======== Excerto do texto ========
Adaptação à Região Autónoma da Madeira o regime constante do Decreto-Lei n.º 139/2012, de 5 de Julho (com as alterações que lhe foram introduzidas pelo Decreto-Lei n.º 91/2013, de 10 de Julho)

                                                                              Sua Excelência

                                                    o Juiz Conselheiro Presidente do

                                                                  Tribunal Constitucional

 

                                                                                        LISBOA

 

            O Representante da República para a Região Autónoma da Madeira vem, ao abrigo do disposto no artigo 278.º, n.º 2, da Constituição da República Portuguesa, requerer ao Tribunal Constitucional a apreciação preventiva da constitucionalidade da norma constante do artigo 9.º, n.º 1, parte final, do Decreto que lhe foi enviado para assinatura, como Decreto Legislativo Regional, que pretende adaptar à Região Autónoma da Madeira o regime constante do Decreto-Lei n.º 139/2012, de 5 de Julho (com as alterações que lhe foram introduzidas pelo Decreto-Lei n.º 91/2013, de 10 de Julho), nos termos e com os fundamentos seguintes:

 

I

A Norma Objeto do Pedido

 

  1. O Decreto enviado para assinatura como Decreto Legislativo Regional (doravante, simplesmente “Decreto”) pretende adaptar, à Região Autónoma da Madeira (RAM), o regime constante do Decreto-Lei n.º 139/2012, de 5 de Julho (com as alterações que lhe foram introduzidas pelo Decreto-Lei n.º 91/2013, de 10 de Julho), que, nos termos do correspondente artigo 1.º, n.º 1, estabelece os princípios orientadores da organização e da gestão dos currículos dos ensinos básico e secundário, da avaliação dos conhecimentos a adquirir e das capacidades a desenvolver pelos alunos e do processo de desenvolvimento do currículo dos ensinos básico e secundário.
========
→ **Instruções**
A) No excerto, o Representante da República faz o pedido ao abrigo de que artigo da Constituição?
B) Transcreva do excerto, sem alterações, o trecho que começa nas palavras "A Norma Objeto" e termina logo após "básico e secundário.".
Os itens não têm qualquer relação com o excerto.
======== Itens listados ========
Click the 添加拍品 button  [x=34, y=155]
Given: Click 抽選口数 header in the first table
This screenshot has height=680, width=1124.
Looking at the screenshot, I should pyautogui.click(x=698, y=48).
========
======== Itens listados ========
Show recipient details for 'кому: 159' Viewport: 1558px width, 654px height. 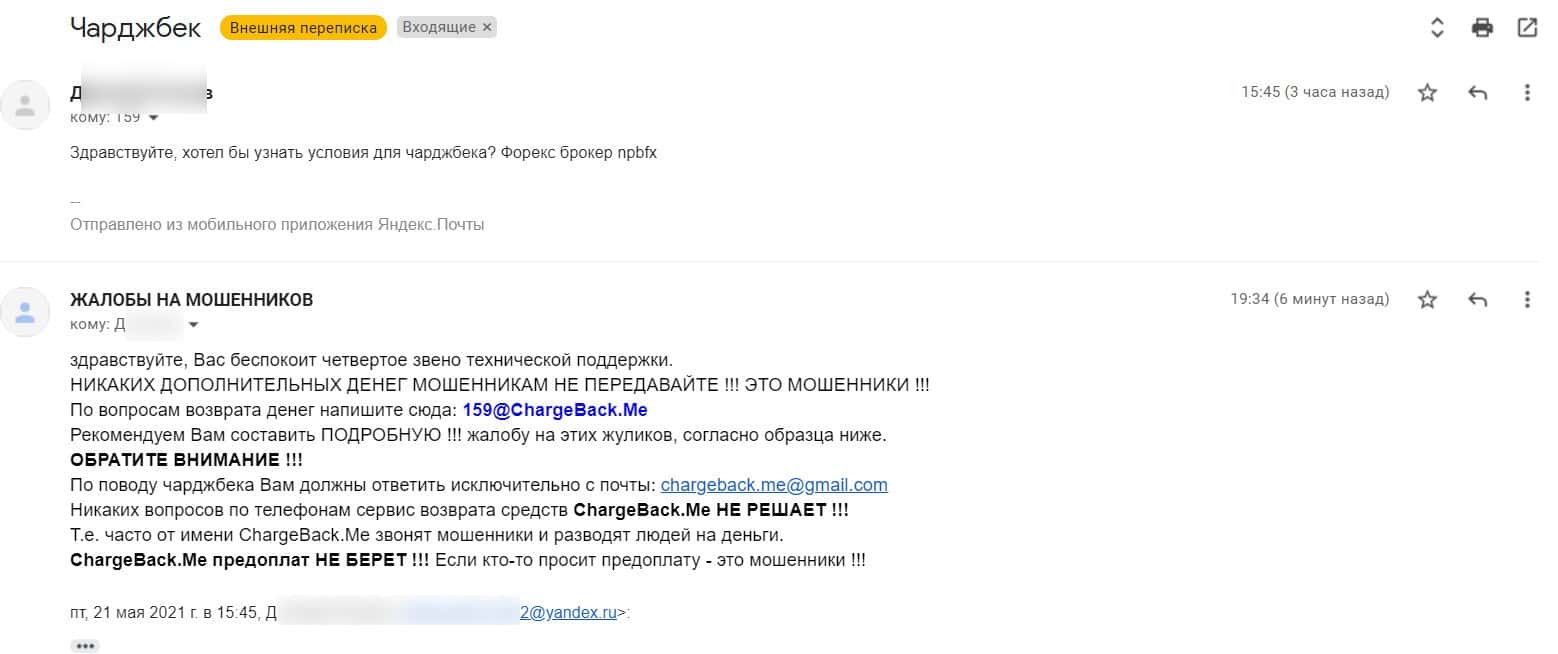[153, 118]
========
======== Itens listados ========
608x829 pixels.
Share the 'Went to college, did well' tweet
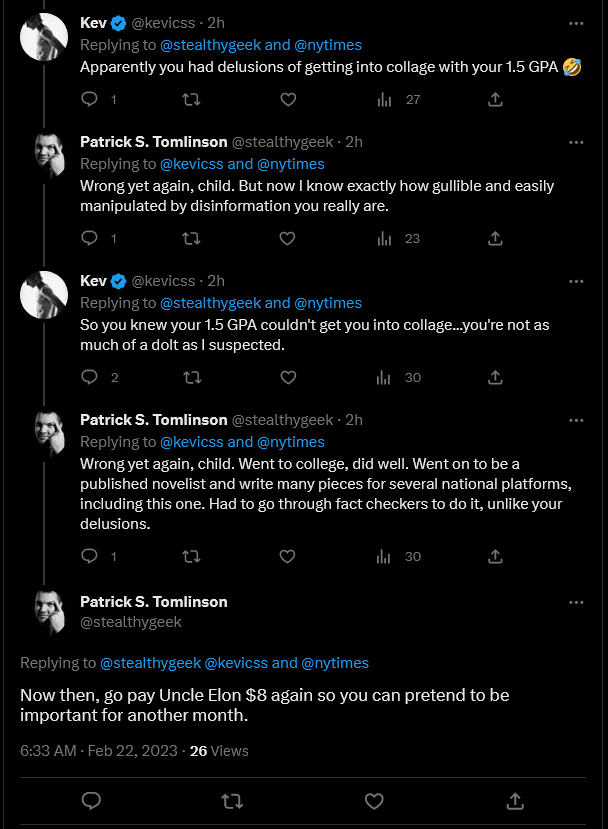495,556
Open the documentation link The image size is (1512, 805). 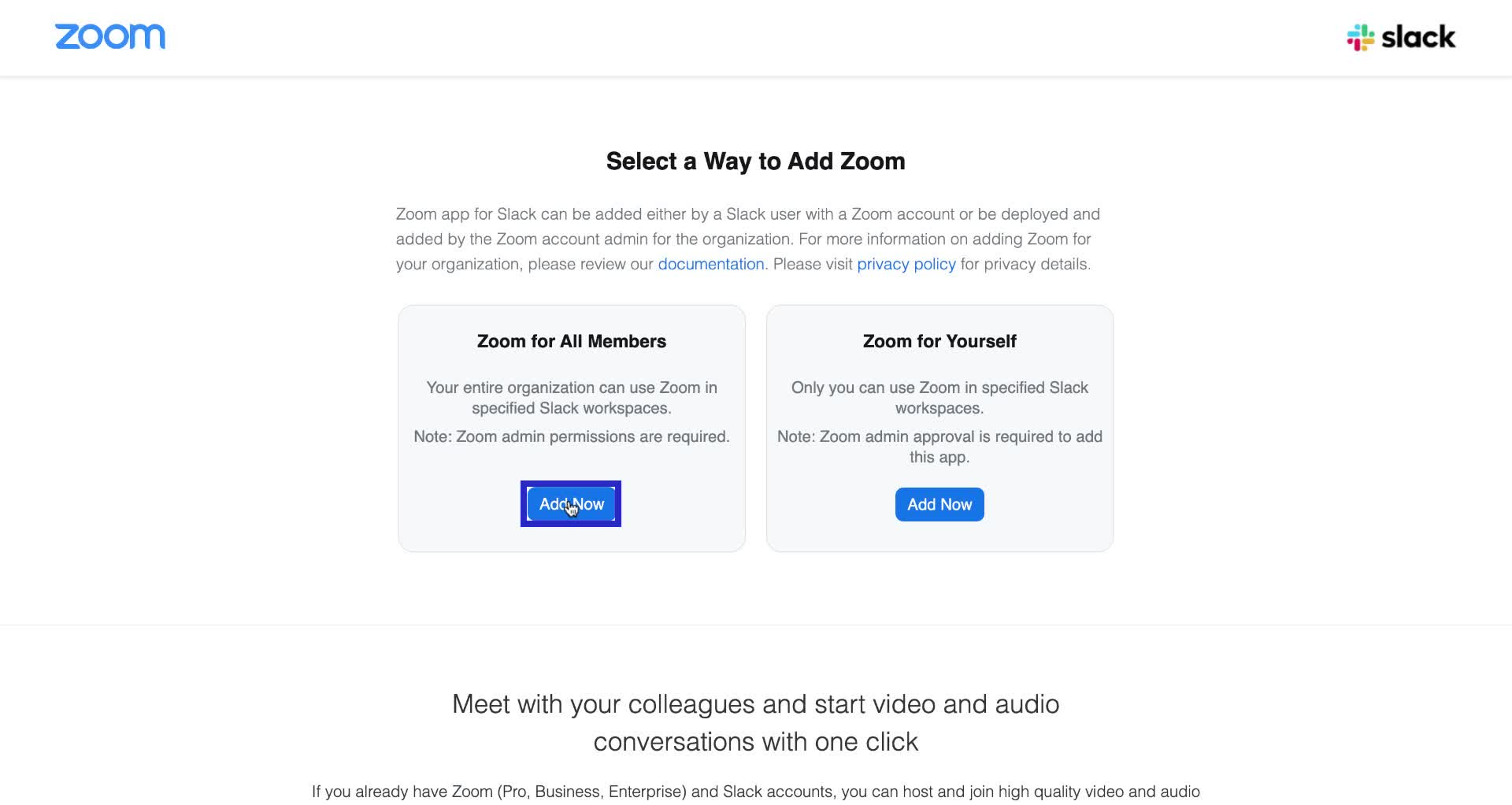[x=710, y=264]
========
→ **Soluções completas**
A) Do artigo 278.º, n.º 2, da Constituição da República Portuguesa.

B)
A Norma Objeto do Pedido

 

  1. O Decreto enviado para assinatura como Decreto Legislativo Regional (doravante, simplesmente “Decreto”) pretende adaptar, à Região Autónoma da Madeira (RAM), o regime constante do Decreto-Lei n.º 139/2012, de 5 de Julho (com as alterações que lhe foram introduzidas pelo Decreto-Lei n.º 91/2013, de 10 de Julho), que, nos termos do correspondente artigo 1.º, n.º 1, estabelece os princípios orientadores da organização e da gestão dos currículos dos ensinos básico e secundário, da avaliação dos conhecimentos a adquirir e das capacidades a desenvolver pelos alunos e do processo de desenvolvimento do currículo dos ensinos básico e secundário.